Os alimentos que compõem a cesta básica para um trabalhador tiveram um reajuste de 6,5% em abril em relação ao mês anterior, se caracterizando o maior desde o início do ano. Os dados, que se referem a Curitiba, foram apresentados ontem pelo Departamento Intersindical de Estatísticas e Estudos Sócio-Econômicos (Dieese). A pesquisa mensal aponta que a variação acumulada desde o início do ano é de 13,4%.
Dos 13 itens que são avaliados, dez ficaram mais caros e três tiveram redução do preço. Os produtos com as maiores variações foram batata com 25,5% e feijão com 23,3%. Segundo o Dieese, as altas estão ligadas à pouca oferta dos produtos no mercado e a períodos de sazonalidade.

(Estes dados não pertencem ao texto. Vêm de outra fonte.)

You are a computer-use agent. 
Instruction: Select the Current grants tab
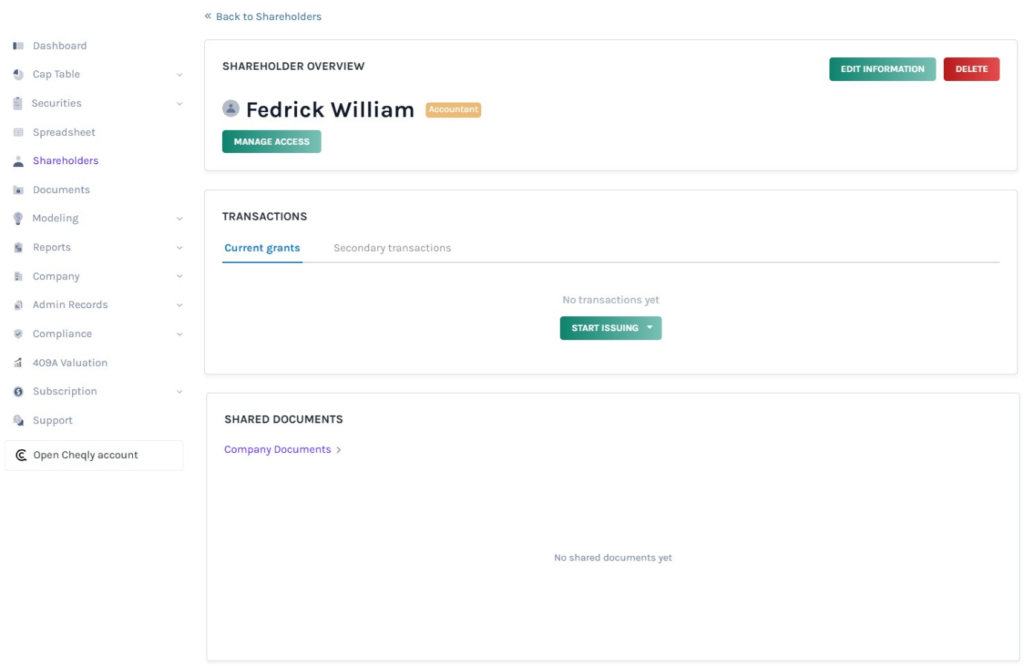coord(262,248)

Tomate, trigo e manteiga também tiveram altas que acabaram pesando no bolso dos consumidores.
Entre os alimentos que ficaram mais baratos estão banana com queda de 5,2%, açúcar com 2,3% e café com redução de 1,7%. Os três produtos têm variação negativa pelo segundo mês consecutivo. Da mesma forma, os itens que ficaram mais caros seguiram a mesma tendência verificada em março.
A cesta básica em Curitiba custa R$ 123,76 e é a quarta mais cara do País, atrás apenas de Porto Alegre com R$ 130,10, São Paulo com R$ 129,49 e Belo Horizonte com R$ 127,38. Os preços mais baratos ocorrem nas capitais de estados do Nordeste. Salvador é a campeã com R$ 89,92, seguida de Recife com R$ 89,95.
No mês de abril, todas as capitais tiveram aumento no custo da cesta básica. Curitiba apresentou o quarto maior aumento. Em primeiro lugar ficou Vitória (ES) com um aumento de 7,9%. Depois aparece Belo Horizonte com 7,2% e Florianópolis com 6,7%. Desde o início do ano, apenas no mês de fevereiro houve queda no preço da cesta básica curitibana. A redução foi de 2,5%.
Os cálculos do Dieese indicam que o custo da alimentação básica para uma família formada pelo casal e dois filhos é de R$ 371,28, ou seja, pouco mais do que dois salários mínimos.